About 10 seconds into my first conversation with Sat Hari, the co-founder of God’s True Cashmere, she stopped me. “If you’re okay with it, I just want to call in the light for myself and for you and just set an intention,” she said. “So, light for the highest good for this entire interview and how the world receives it and how it is perceived. My intention is to show up fully in my truth, in my loving, in my honesty, to bring forward whatever can serve for the highest good.”

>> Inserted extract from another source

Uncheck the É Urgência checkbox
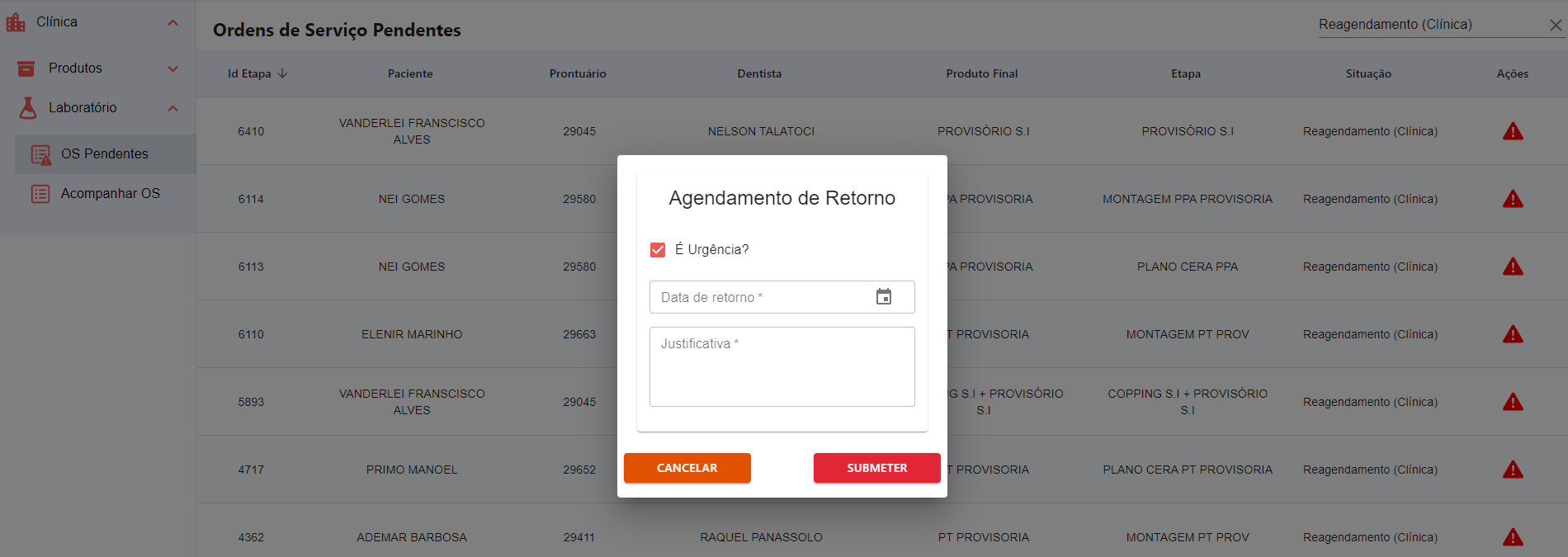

Through the screen of a 13-inch MacBook Air, Sat Hari’s bare skin and golden goddess hair glowed. She has never dyed it in her fiftysomething years. Her voice—deeper and more grounded than I expected— radiated a combination of assurance, calm, honesty, and vulnerability as she explained her wildly unconventional path from a childhood spent at a girls boarding school in India (her mother was an American Sikh devoted to the controversial Kundalini guru Yogi Bhajan) to becoming a holistic healer in Hollywood and founder of the jewelry line Amrit to launching a collection of cashmere shirts with her friend and business partner Brad Pitt. Her vibe was powerful and convincing and remained so even as she revealed the catalyst for God’s True Cashmere, which launched in 2019 with a collection of button-down shirts (the buttons are healing gemstones aligned to the seven chakras of the body) that retail for up to $2,250 a pop.
This story is from the May 2023 edition of Town & Country US.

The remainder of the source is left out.